Para fins deste estudo, interessa assim ressaltar que do ponto de vista da dinâmica atual do sistema econômico mundial, as regiões e as localidades, ou melhor ainda, os territórios têm se convertido em fontes de vantagens competitivas, e, as políticas públicas de desenvolvimento do território, antes a cargo do poder central, tem sido, por sua vez, delegadas às suas coletividades territoriais e locais. Assim é que o "desenvolvimento local", em teoria e na prática, vem substituir o desenvolvimento estatal e centralizador característico do período anterior. Hoje em dia parece que nos encontramos em um novo período dos programas e dos projetos regionais e locais. A relevância dos fatores locais nas dinâmicas econômicas vem criar novas perspectivas de diversificação das políticas econômicas, sociais e culturais.

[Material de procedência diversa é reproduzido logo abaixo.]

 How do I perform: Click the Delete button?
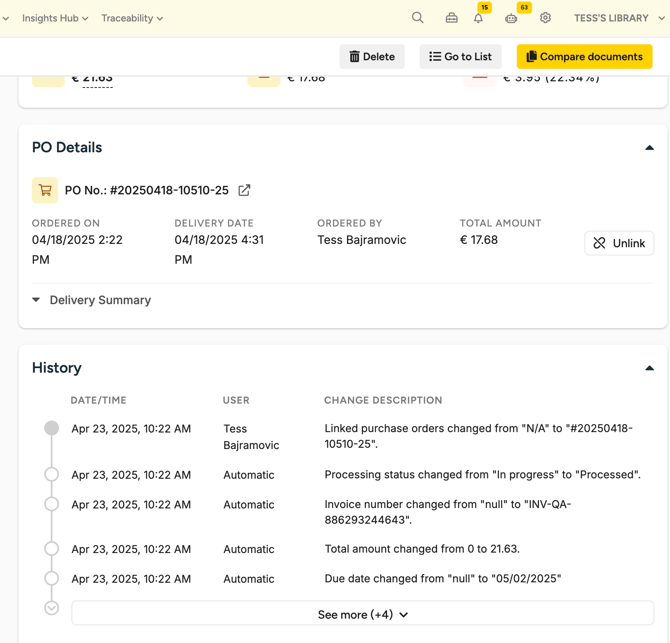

Portanto, o renascimento dos meios locais e regionais como lugares da organização econômica, cultural e política oferece novas e inesperadas possibilidades para a renovação da vida em sociedade e comunitária. Enquanto uma nova visão política local está se gestando em relação com o novo contexto global, a democracia e a cidadania adquirem um novo sentido no contato da sociedade local. A criação de novas entidades locais e de novas ações democráticas estão em perspectivas. Uma nova visão de desenvolvimento baseado na sustentabilidade e na solidariedade aparece como uma ferramenta possível de edificar comunidades e sociedades locais mais equilibrada e menos desigual. No Brasil, esta análise do desenvolvimento local como possibilidade de descentralização da política estatal centralizadora deve procurar lançar as evidências de um novo processo ao mesmo tempo conceitual, prático e politicamente controverso.